【no.630】プロ野球に“AI解説者”が登場、体操界では3D技術の導入で判定に革命【スポーツのデジタル化】

プレー予測が選手の故障防止にも
AI(人工知能)がスポーツ界で果たす役割はさまざまあり、一つはデータ分析に基づく戦況予測が挙げられる。

「WARP」はサッカー戦況予測AIを搭載した世界初のAIサッカーシミュレーションメディアで、Sports AI社が2017年に立ち上げた。「WARP」はJリーグの公認データであるスタッツデータ、トラッキングデータに加え、サッカー専門媒体が提供する選手情報を反映した約20体のAIを使って10分間の試合を100回実施し、最も確率の高い結果を提示する。これはサッカーくじ「toto」の予想に用いられるなど主にサッカー観戦者向けの技術で、2018年のFIFAワールドカップでは、日本vsセネガル戦の2-2の引き分けという予想を見事に的中させ、注目を集めた。

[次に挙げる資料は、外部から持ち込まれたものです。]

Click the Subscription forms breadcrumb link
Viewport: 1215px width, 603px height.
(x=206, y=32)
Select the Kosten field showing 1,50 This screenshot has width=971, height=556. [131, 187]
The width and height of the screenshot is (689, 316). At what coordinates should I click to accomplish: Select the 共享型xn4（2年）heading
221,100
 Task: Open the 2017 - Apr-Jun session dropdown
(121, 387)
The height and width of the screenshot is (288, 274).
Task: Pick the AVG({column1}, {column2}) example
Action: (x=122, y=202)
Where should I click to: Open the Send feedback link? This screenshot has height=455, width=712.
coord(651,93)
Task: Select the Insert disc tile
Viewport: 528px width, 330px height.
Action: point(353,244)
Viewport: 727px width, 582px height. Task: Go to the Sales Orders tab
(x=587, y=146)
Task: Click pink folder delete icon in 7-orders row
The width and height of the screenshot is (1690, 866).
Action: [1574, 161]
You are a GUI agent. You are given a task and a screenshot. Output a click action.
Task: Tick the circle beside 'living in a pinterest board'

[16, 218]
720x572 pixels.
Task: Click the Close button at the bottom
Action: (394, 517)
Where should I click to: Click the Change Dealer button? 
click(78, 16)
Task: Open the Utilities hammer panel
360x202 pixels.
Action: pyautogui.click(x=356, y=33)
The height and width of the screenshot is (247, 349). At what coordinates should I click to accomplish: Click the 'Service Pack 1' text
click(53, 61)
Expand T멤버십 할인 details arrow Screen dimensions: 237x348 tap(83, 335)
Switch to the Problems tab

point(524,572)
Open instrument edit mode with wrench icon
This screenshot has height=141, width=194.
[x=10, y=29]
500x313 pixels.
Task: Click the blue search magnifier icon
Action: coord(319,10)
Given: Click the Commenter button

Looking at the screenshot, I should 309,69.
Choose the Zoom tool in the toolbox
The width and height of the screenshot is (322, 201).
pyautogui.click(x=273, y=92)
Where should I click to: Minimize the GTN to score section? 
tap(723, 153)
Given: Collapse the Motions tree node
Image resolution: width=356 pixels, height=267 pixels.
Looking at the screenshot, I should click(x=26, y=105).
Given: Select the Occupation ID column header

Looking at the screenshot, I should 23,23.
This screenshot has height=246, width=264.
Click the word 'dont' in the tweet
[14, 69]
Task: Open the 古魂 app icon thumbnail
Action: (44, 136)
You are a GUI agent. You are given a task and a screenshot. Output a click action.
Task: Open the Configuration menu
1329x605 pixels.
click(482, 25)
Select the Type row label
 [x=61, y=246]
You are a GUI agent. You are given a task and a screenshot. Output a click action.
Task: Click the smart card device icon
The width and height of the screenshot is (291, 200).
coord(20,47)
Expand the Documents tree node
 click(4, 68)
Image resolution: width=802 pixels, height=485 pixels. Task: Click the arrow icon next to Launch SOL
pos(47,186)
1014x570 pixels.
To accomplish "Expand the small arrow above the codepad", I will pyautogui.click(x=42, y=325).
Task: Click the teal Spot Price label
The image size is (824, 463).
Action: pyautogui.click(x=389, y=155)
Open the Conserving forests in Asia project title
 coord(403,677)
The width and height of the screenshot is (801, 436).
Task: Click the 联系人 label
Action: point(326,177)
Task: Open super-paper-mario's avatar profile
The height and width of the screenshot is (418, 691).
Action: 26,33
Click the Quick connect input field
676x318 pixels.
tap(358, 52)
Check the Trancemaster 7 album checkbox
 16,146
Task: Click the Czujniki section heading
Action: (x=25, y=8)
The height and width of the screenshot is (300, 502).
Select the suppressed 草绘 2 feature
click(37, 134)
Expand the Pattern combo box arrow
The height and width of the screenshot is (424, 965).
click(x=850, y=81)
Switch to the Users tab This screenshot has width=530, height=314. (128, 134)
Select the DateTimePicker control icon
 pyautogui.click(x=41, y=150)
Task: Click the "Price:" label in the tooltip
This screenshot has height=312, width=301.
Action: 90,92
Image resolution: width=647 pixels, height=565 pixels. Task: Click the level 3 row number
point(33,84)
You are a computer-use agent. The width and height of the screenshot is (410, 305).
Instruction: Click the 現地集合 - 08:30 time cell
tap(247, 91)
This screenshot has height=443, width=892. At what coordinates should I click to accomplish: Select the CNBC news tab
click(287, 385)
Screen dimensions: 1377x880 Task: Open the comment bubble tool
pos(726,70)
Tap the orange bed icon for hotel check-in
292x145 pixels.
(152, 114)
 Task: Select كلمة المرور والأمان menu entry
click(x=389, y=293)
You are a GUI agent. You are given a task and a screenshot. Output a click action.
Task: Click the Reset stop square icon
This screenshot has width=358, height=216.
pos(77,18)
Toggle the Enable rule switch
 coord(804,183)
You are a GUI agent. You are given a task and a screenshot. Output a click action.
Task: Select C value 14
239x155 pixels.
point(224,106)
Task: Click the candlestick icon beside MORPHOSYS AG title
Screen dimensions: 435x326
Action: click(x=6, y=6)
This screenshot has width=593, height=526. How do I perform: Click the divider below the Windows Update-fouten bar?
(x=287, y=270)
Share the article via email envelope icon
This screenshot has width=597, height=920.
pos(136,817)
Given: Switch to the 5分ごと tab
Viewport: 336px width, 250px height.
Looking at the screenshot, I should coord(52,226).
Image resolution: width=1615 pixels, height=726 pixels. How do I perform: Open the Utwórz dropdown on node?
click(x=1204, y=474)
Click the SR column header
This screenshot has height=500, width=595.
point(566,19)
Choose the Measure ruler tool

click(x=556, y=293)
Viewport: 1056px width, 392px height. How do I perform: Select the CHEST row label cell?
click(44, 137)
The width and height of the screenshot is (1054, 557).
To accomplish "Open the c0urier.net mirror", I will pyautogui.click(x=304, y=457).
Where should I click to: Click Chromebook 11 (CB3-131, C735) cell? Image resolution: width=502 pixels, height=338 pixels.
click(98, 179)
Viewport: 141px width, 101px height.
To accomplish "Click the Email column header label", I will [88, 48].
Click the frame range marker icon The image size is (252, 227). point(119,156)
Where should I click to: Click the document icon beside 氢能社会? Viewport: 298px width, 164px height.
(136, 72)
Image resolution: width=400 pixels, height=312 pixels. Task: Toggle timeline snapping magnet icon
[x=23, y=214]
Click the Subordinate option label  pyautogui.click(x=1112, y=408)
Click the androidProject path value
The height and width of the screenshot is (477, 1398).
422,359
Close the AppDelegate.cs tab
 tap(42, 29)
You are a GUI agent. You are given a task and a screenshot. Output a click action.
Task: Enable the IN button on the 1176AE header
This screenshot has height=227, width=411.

アメリカの「アマゾンウェブサービス」(AWS)も、プレー予測の面でさまざまな競技に携わっている。機械学習サービス「Amazon SageMaker」を用い、F1では、レース展開の予測や運転技術の評価をテレビ観戦者向けに提供。ラップタイムやタイヤの性能劣化、天気などのデータを反映することにより、たとえば「追い越しを成功させる確率」などが予測できる。タイヤの温度やオーバーヒートが起こる確率までも随時提供されるという。これらのデータにより、レース中の車がどのような状況であるのかがリアルタイムで認知できる。

アメリカンフットボールリーグのNFLは、「デジタルアスリート」という名称のAIをASWと共同で開発している。これは、アメフトにおいて大きな問題となっている、選手の脳震とうを防ぐことが大きな目的だ。「Amazon SageMaker」や画像・動画認識AIサービス「Amazon Rekognition」などの機能を使って選手同士が接触した際の位置関係や速度、加速度、姿勢などを分析し、ケガをしにくい動作を選手たちに促していく。上記のシミュレーション型AI技術は、アスリートや監督、コーチがデータ解析や戦術解析を行う場合にも、もちろん有効的だ。